カテーテル使用時の膀胱痙攣に対する薬剤治療
カテーテルによる膀胱痙攣
カテーテルを長期間使用すると、膀胱がリラックスできず痙攣し、意図しない尿漏れや痛みが生じます。痙攣はカテーテルの閉塞が原因の場合もあり、閉塞を除去すれば症状は改善します。閉塞が原因でない場合は、カテーテルの抜去が痙攣の解消に有効です。
抗ムスカリン薬
カテーテルを抜くことが難しい場合、抗ムスカリン薬が粘液分泌を抑え、膀胱刺激を軽減します。鎮痛剤としては、ベラドンナやオピウム坐剤などの鎮痛薬が痙攣による不快感を和らげます。
鎮痛薬(フェナゾピリジン)
フェナゾピリジン塩酸塩は、カテーテルや痙攣による痛み・切迫感・刺激感を一時的に緩和します。
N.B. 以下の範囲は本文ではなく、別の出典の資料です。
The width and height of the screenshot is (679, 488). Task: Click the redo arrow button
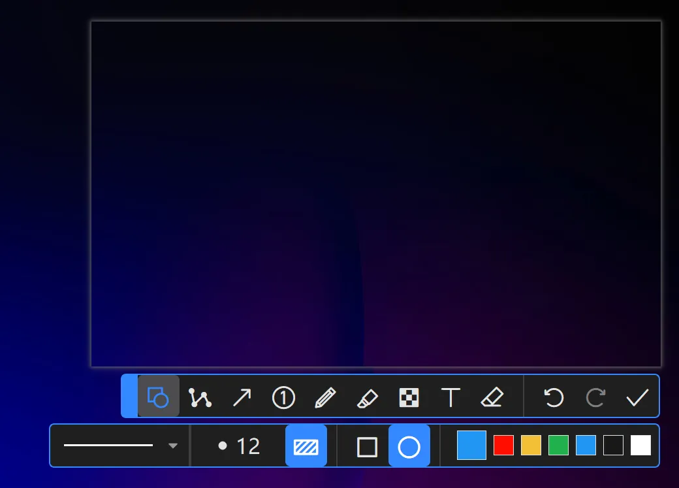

短期間の使用が推奨され、尿が鮮やかなオレンジ色になるのが特徴です。
抗うつ薬(イミプラミン)
イミプラミン塩酸塩(トフラニル)は、主にうつ病治療薬として使用されますが、膀胱痙攣の緩和にも有効です。副作用として口渇や倦怠感が報告されています。
抗コリン薬
ジトロパン、デトロール、レブシンなどの抗コリン薬は膀胱平滑筋を弛緩させ、頻尿や切迫感、痙攣を抑制します。主な副作用はめまい、眠気、口渇、倦怠感、腹痛です。